**Task item A**
Answer these questions from the architecture faculty news items:
(i) On what date did the first year Master of Architecture students in ARC 1012 take part in reviews?
(ii) What was the title of the project those students presented?
(iii) Which firm did Vivian Lee and James Macgillivray cofound?
**Task item B**
Pick up the architecture faculty news items after their final sentence and continue writing them.

For the full article on Peters and his work, visit the Globe and Mail's website.

30.01.17 - View photos from first year Master of Architecture mid-term reviews

On January 24th, first year Master of Architecture students in ARC 1012 participated in reviews for their first assignment of the studio. For this project, titled "Split/Twins," students were asked to develop a “double-house” on a shared site for two different residents. The class was instructed to think of the residents as twins, separated at birth; or as reluctant mutualistic collaborators. While some of the activities would be shared between the two residents, most of their activities would be apart. As architects, the students had to negotiate the desires of the twins spatially and ensure that the two houses were equal.

Click here to learn more about the Daniels Faculty's Master of Achitecture program.

30.01.17 - Montottone Barchessa, by Vivian Lee and James Macgillivray, to be be featured in an upcoming exhibition at Syracuse University

Montottone Barchessa, a project by Daniels Faculty Assistant Professor Vivian Lee and Lecturer James Macgillivray will be featured in an upcoming exhibition at Syracuse University in Florence.

Lee and Macgillivray are cofounders of the firm LAMAS, an interdisciplinary studio focused on issues of craft traditions and perception in architecture and the fine arts.

**Given information**
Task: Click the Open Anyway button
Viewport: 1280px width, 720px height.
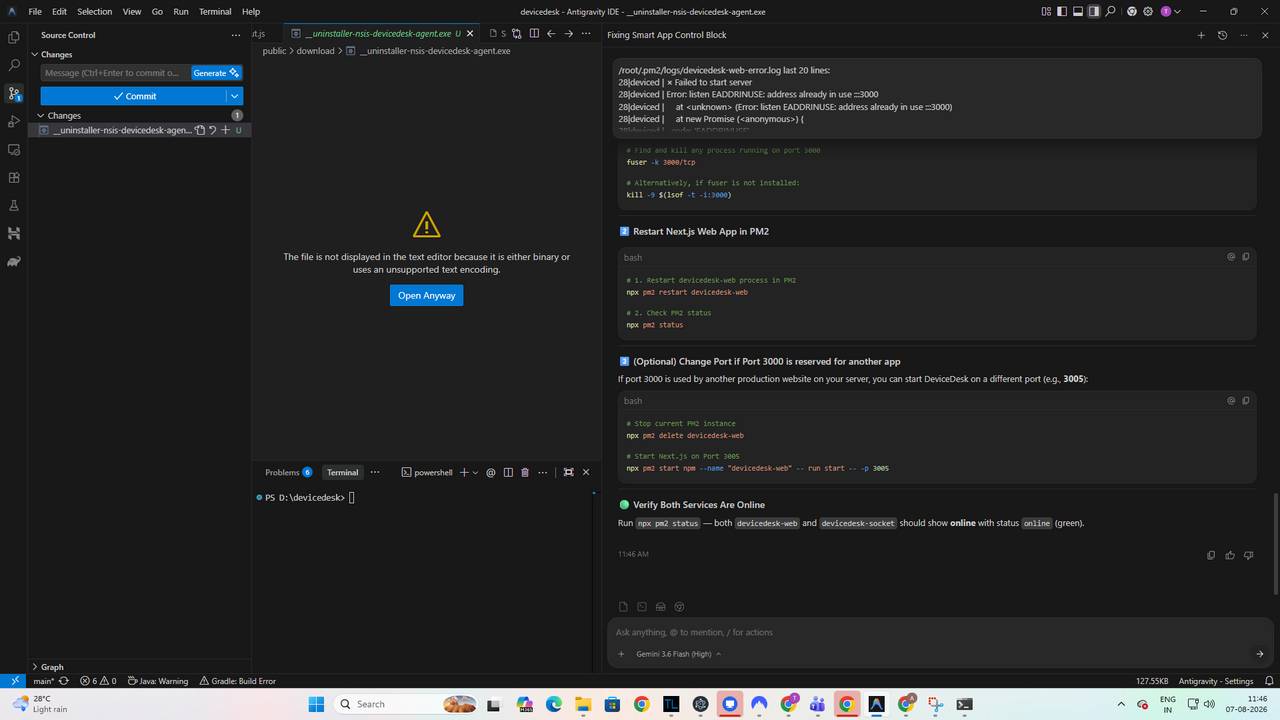Action: click(426, 295)
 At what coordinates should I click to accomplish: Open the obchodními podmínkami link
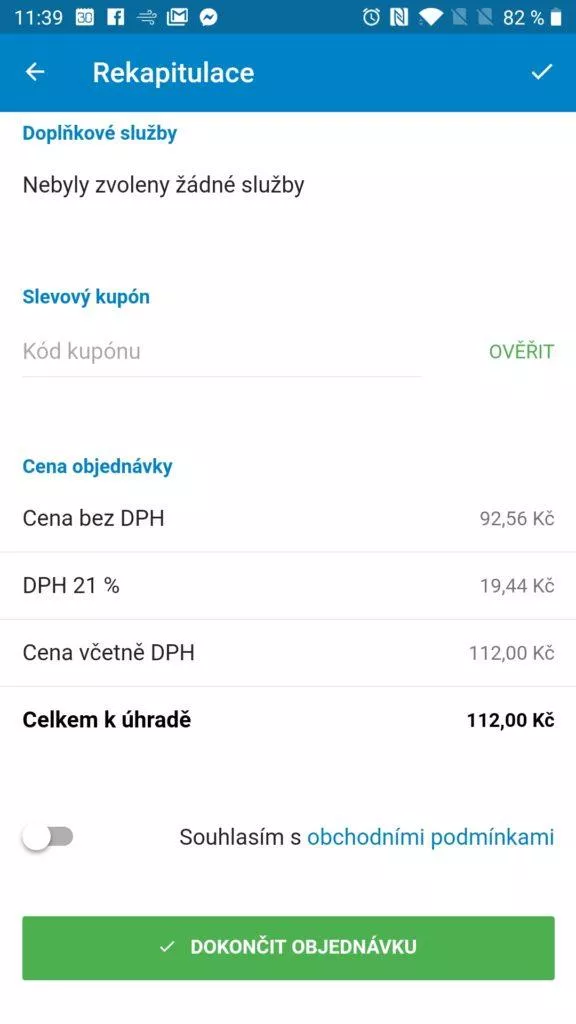click(430, 837)
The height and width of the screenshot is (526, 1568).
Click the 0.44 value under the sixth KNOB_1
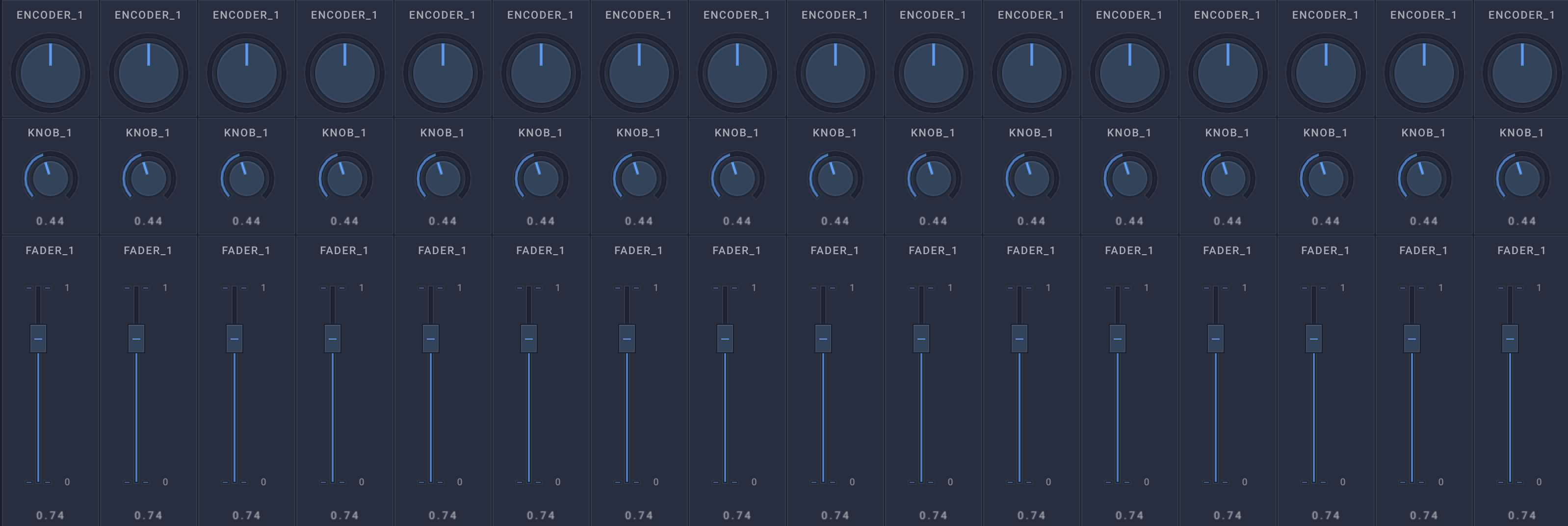[541, 221]
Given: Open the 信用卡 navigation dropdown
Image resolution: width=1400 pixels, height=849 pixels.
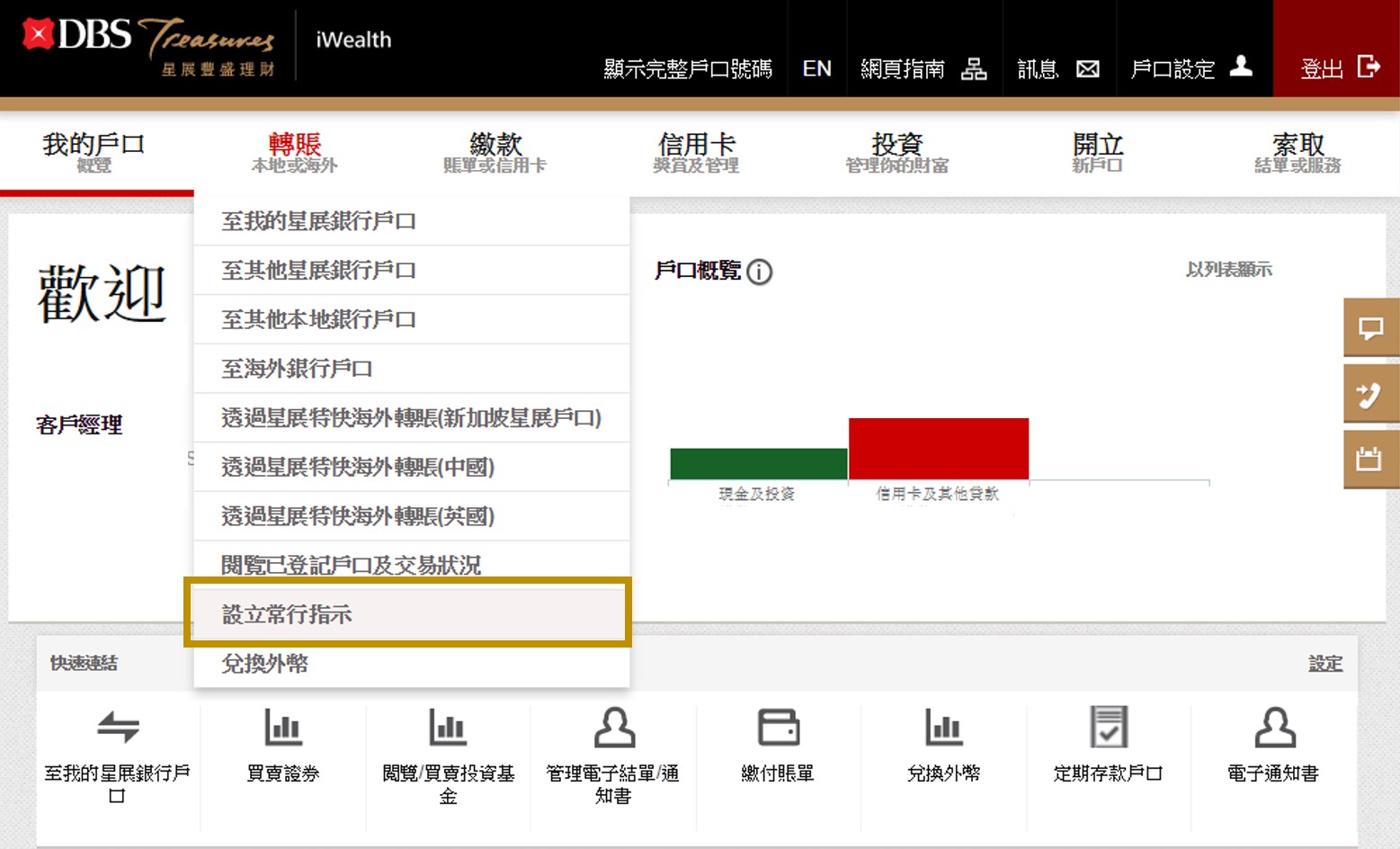Looking at the screenshot, I should [696, 152].
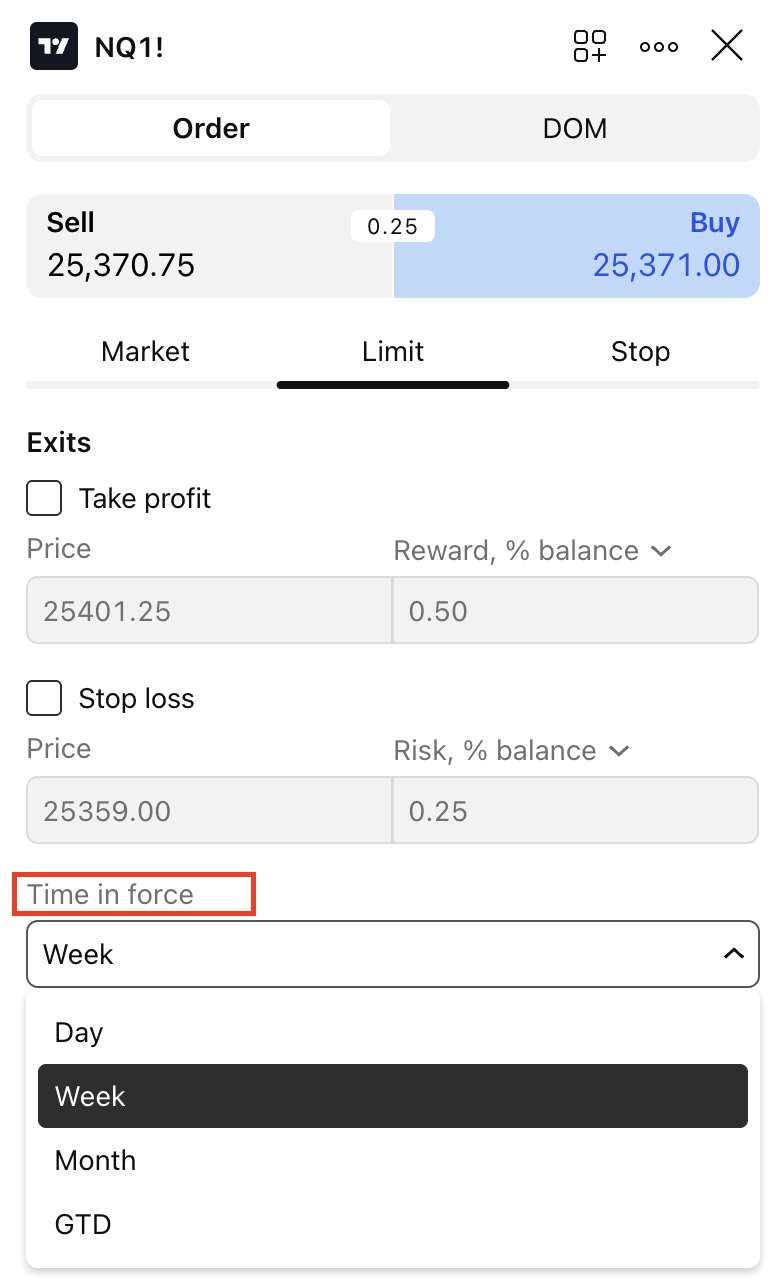The image size is (784, 1278).
Task: Select Month from time in force list
Action: tap(95, 1160)
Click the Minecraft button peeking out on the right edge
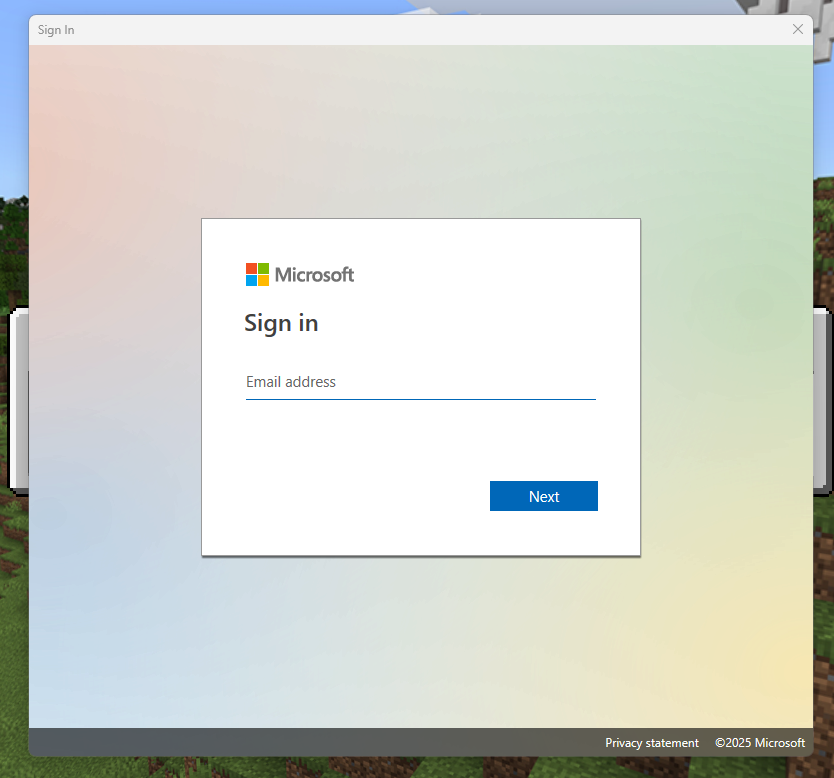834x778 pixels. pos(821,400)
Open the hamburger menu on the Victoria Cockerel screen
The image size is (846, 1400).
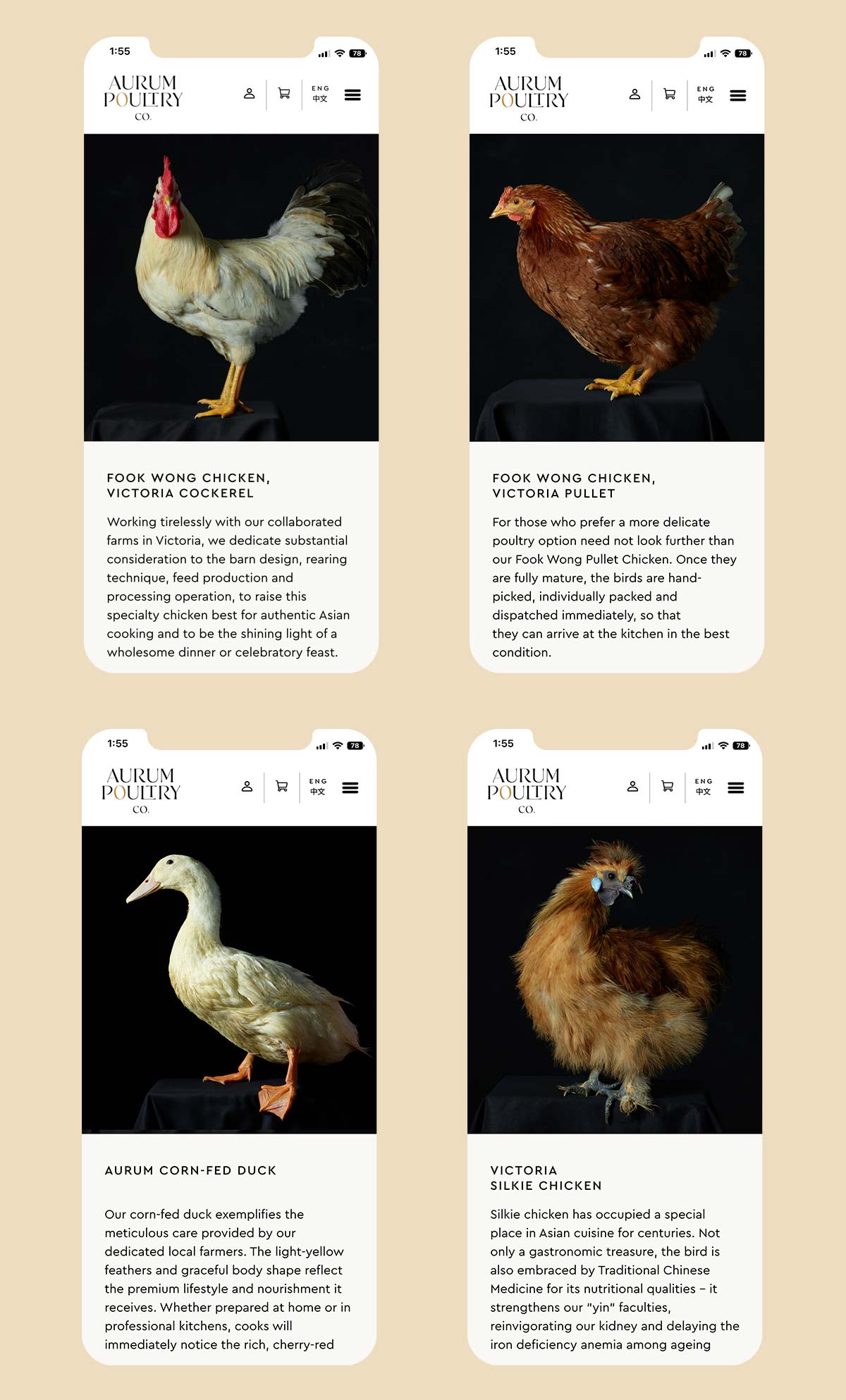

**Exercise result A**
(i) January 24th
(ii) "Split/Twins"
(iii) LAMAS

**Exercise result B**
A bed and breakfast near the small town Montottone in the Marches of Italy, Montottone Barchessa takes the form of the barchessa, an agricultural appendage of 16th Century Venetian villas. Write Lee and Macgillivray, “this historical reference is complicated by its programmatic mutation from empty storage to the individuated privacy of rooms.

The exhibition will be on view at 25 Piazzale Donatello, Florence starting February 16th.

In other news, Lee and Macgillivray's MoMA PS1 entry Underberg (pictured, above) will be featured in the inaugural issue of The Frank Lloyd Wright School of Architecture's journal WASH, titled "Utopia”.

Lee’s research focuses on the role of craft and labor practices in architecture and building. Her writings, teaching, and design work have touched on the concept of craft in several diverse subjects including professional practice, labor, vernacular traditions, and ornament.

A filmmaker, Macgillivray has published on film, architecture, and projection in Scapegoat, ACSA Journal, The Journal of Modern Craft, the Canadian Journal of Film Studies and Tarkovsky, a collection of writings on the work of Russian filmmaker Andrei Tarkovsky.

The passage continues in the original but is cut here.